Targeting reproductive hormones like the gonadotropin-releasing hormone has been a holy grail within the field for the last 50 or 60 years, says Bruce Hay, a biology professor at Caltech. Hay works on developing a single shot lifelong contraception for mammals. His team uses a recombinant adeno-associated virus to express antibodies against the gonadotropin-releasing hormone, the substance that helps set off a cascade of reproductive hormones.
Scientists working in this sector have also taken an interest in targeting the zona pellucida, a glycoprotein matrix that surrounds the unfertilized egg. Sperm must bind to the zona pellucida before they can penetrate the egg, Hay explains. The zona pellucida antibody blocks all the available binding sites, inhibiting fertility. In immunocontraceptive methods like these, Hay says, there will be individual variability in response to the method. We all have different repertoires of molecules, and proteins that stimulate and activate our immune response.
One non-surgical contraceptive has already become commercially available in the US. The product from the company Virbac injected under the skin contains a component deslorelin acetate which mimics the action of the gonadotropin-releasing hormone. The deslorelin implant is cleared for use in male dogs only in the EU, Australia, New Zealand, Canada and elsewhere.. In 2022, the implant was registered for use in male cats and female prepubescent dogs in the EU. In the US, the implant is licensed only for use in ferrets.
In males, the implant releases a continuous low dose of deslorelin. Over time, deslorelin desensitizes gonadotropins, the hormones which regulate testosterone secretion. Because of this, testosterone levels in males drop, which in turn affects their libido and decreases the chance of the female getting pregnant. However, the implant’s effect is temporary and suppresses fertility for only 6 or 12 months. In female dogs, the implant delays the onset of puberty by around 6 months.
Immunocontraception in dogs and cats has not been particularly successful so far, says Michelle Kutzler, a professor of Animal and Rangeland sciences at Oregon State University. “Animal shelters, humane societies, and rescue organizations don’t want anything that is reversible,” says Kutzler. “They want permanent sterilants.”

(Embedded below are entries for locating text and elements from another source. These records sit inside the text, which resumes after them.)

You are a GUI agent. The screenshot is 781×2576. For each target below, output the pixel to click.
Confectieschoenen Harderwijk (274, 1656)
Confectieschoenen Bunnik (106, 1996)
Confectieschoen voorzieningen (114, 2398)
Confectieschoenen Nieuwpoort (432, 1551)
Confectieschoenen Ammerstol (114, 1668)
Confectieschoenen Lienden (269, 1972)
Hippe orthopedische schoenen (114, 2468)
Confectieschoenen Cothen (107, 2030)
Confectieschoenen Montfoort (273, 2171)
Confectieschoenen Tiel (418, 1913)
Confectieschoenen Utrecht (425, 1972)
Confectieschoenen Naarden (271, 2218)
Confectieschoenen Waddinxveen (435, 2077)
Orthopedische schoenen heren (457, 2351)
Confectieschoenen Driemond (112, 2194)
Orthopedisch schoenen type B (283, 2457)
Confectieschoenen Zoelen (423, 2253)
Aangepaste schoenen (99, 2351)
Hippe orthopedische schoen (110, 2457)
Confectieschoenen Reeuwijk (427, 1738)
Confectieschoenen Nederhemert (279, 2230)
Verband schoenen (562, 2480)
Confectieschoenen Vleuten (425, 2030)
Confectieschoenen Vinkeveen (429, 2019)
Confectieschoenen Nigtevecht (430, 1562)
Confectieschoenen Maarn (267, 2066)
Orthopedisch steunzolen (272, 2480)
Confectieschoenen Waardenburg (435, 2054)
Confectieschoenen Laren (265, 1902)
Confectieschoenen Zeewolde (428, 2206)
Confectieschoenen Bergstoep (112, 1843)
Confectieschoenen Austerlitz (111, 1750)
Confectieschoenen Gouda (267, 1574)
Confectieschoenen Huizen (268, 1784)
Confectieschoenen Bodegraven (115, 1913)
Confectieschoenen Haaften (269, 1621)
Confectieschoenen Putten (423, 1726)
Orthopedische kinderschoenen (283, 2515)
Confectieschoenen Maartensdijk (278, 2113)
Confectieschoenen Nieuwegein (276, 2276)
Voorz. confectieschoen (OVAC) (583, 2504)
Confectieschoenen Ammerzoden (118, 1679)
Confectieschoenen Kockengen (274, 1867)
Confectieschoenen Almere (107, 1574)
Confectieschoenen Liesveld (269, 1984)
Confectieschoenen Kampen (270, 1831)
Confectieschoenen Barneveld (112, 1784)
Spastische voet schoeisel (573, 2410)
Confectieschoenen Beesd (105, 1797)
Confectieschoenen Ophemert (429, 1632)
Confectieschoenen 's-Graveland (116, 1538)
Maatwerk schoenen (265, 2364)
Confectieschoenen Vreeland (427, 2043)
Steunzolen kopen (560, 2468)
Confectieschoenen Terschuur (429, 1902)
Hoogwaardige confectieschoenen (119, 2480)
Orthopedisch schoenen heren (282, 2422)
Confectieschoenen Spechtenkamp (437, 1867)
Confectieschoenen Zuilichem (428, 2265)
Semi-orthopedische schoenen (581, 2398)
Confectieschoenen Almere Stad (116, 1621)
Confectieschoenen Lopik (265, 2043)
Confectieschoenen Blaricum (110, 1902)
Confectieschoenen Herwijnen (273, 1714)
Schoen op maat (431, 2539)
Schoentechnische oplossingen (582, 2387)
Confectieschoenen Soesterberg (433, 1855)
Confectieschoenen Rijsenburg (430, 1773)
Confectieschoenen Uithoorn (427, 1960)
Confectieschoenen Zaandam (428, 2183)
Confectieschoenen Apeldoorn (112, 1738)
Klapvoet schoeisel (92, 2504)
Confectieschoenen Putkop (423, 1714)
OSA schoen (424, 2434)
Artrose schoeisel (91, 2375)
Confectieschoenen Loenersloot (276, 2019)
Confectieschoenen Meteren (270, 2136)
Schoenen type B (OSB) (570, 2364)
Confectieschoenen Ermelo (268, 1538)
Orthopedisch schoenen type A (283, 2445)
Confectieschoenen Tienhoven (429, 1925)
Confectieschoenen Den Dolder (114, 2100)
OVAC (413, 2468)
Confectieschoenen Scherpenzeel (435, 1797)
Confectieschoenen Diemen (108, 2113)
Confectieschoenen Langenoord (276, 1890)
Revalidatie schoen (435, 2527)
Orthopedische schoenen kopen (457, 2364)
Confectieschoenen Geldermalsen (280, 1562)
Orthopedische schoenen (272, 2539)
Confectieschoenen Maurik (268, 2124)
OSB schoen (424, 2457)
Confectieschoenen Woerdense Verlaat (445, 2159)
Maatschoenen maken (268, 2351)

Another advantage of adeno-associated virus-based therapies, according to Hay, is that their mechanism will be uniform in all animals, unlike the immunocontraceptive techniques. The nice thing about skeletal muscles, Hay mentions, is the longevity of the cells. Injected with virus, they are likely to express the protein even decades later: “If you really want something that gives you long-acting contraception, then adeno-associated virus-based gene therapy is the way to go.”